Recorded data
--- --- ---
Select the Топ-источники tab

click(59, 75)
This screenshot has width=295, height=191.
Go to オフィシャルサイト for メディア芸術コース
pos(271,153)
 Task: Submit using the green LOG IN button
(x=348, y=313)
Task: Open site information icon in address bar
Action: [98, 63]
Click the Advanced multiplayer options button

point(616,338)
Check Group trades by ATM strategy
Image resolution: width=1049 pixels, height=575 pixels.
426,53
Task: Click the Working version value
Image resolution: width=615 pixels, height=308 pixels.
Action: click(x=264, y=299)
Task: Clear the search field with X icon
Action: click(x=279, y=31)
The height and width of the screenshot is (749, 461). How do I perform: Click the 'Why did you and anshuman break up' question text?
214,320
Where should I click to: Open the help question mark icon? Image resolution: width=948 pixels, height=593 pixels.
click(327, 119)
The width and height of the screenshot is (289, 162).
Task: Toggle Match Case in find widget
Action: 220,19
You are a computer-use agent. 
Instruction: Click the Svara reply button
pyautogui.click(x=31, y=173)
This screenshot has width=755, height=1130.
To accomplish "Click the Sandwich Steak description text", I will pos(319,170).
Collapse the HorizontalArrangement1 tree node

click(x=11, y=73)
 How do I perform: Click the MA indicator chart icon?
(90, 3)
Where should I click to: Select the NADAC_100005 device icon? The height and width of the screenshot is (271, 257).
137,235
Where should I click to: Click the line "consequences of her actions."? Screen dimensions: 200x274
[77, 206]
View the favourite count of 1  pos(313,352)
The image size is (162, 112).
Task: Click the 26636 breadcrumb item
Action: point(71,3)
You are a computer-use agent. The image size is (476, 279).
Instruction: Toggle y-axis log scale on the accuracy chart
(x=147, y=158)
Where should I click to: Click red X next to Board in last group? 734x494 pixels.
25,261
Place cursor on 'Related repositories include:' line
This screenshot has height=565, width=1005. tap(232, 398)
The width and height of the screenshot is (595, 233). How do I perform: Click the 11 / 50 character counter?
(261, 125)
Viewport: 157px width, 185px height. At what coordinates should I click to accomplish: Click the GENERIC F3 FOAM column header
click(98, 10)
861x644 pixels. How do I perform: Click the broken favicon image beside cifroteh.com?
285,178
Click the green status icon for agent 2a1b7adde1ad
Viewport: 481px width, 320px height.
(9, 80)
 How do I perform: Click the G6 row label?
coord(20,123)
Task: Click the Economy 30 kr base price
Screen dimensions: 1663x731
--- --- ---
Copy out each line of the data containing the string "computer".

> _Output for this exercise_
You are a computer-use agent. 
You are a computer-use agent. The image size is (476, 279).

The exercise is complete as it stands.